> _SET PROBLEM_:
Copy the entries below word for word, but leave the pictures out of your copy.
***** DATA ENTRIES
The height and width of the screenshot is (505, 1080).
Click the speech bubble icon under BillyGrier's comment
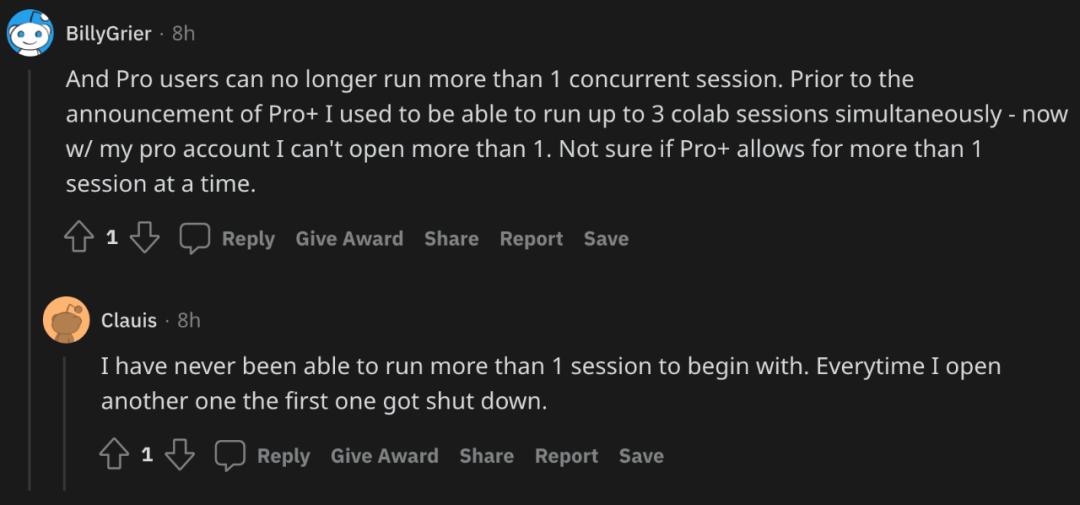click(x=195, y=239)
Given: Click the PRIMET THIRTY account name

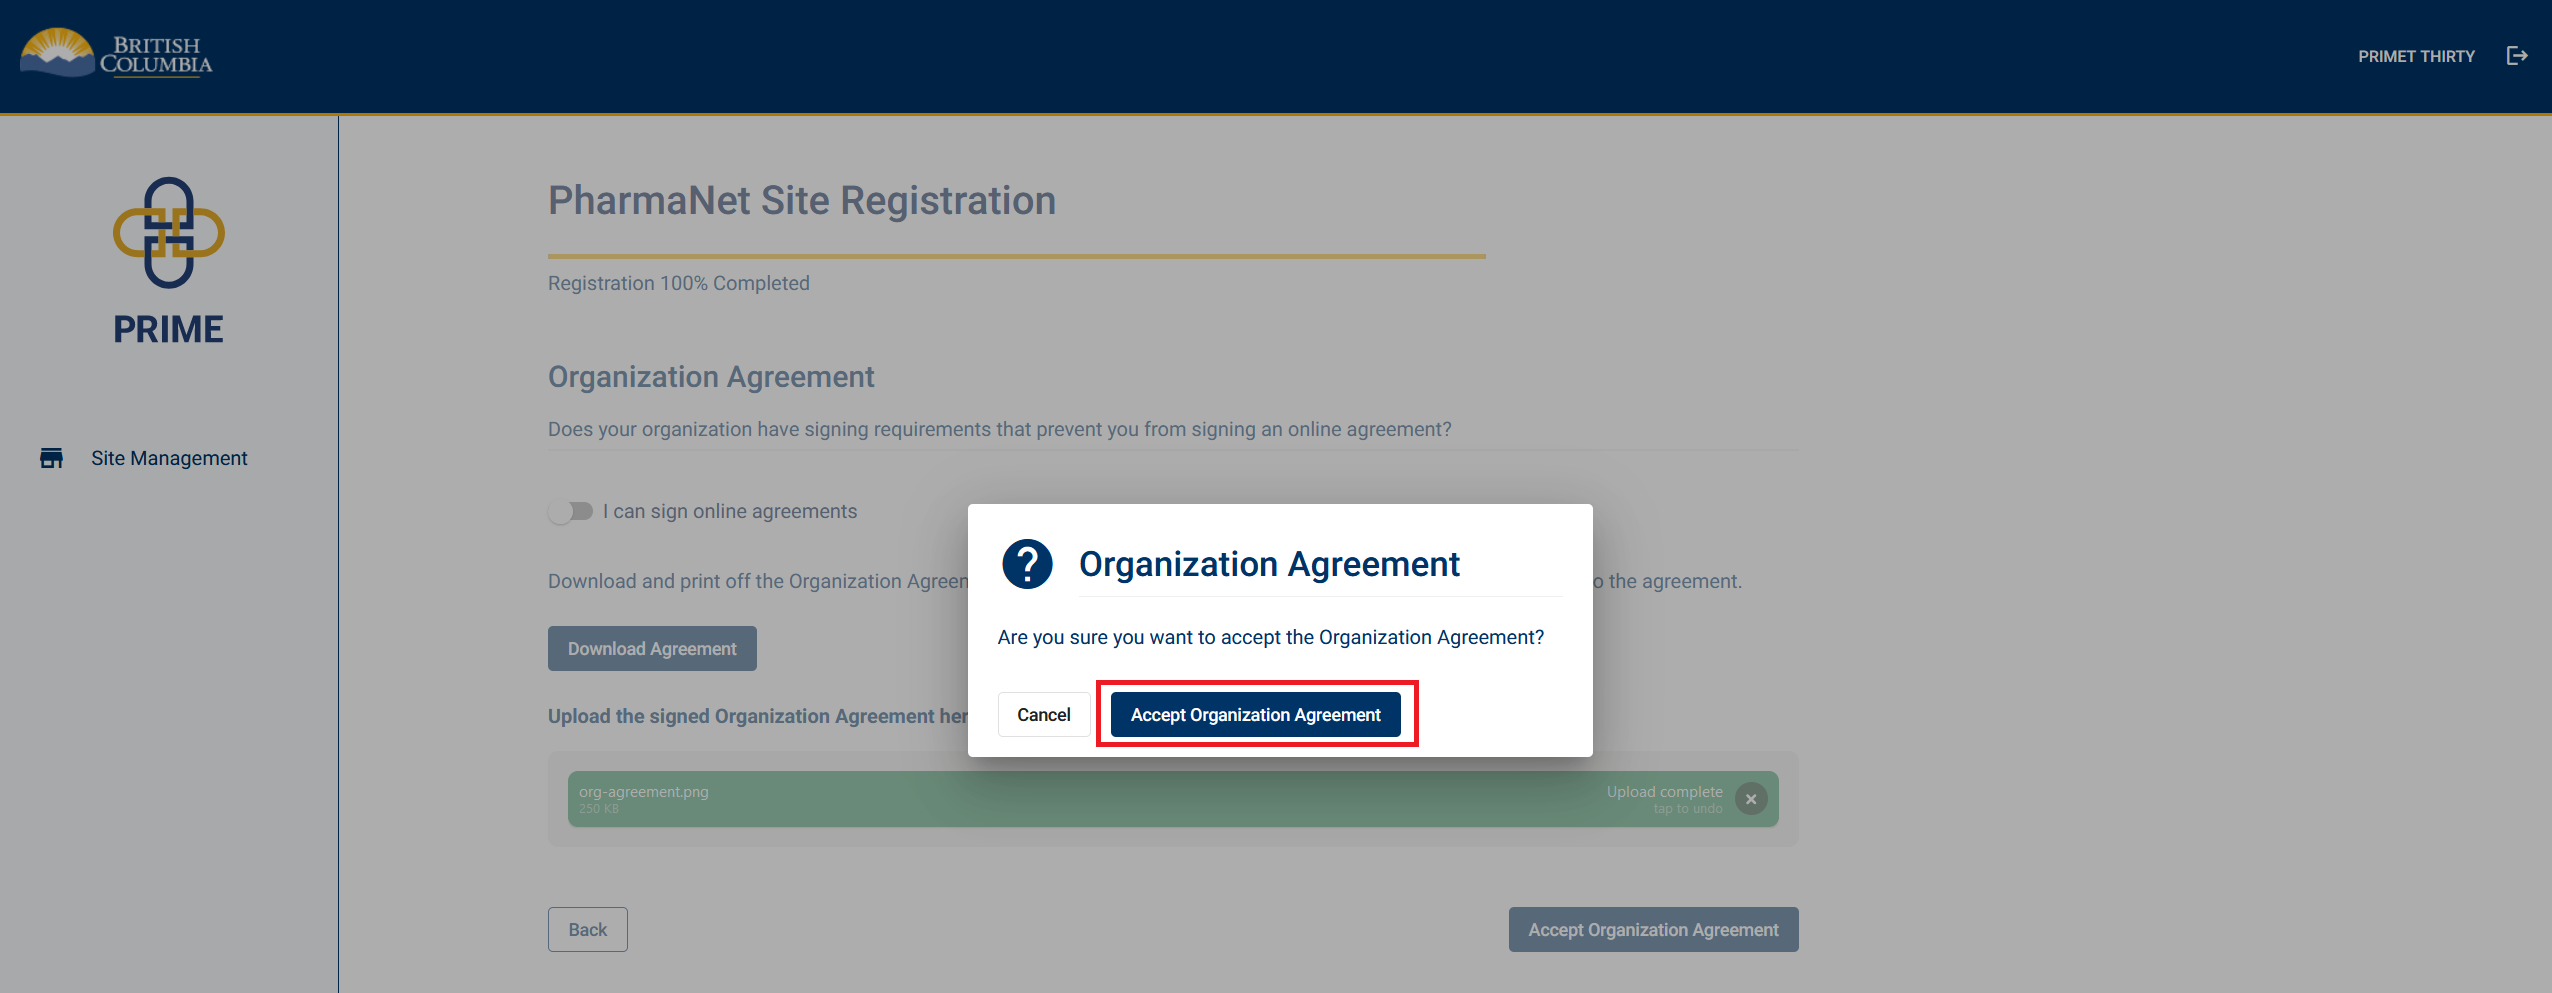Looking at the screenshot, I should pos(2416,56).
**********
> _ANSWER_:
The height and width of the screenshot is (505, 1080).
Click the speech bubble icon under BillyGrier's comment
click(x=195, y=239)
Given: Click the PRIMET THIRTY account name

Looking at the screenshot, I should pos(2416,56).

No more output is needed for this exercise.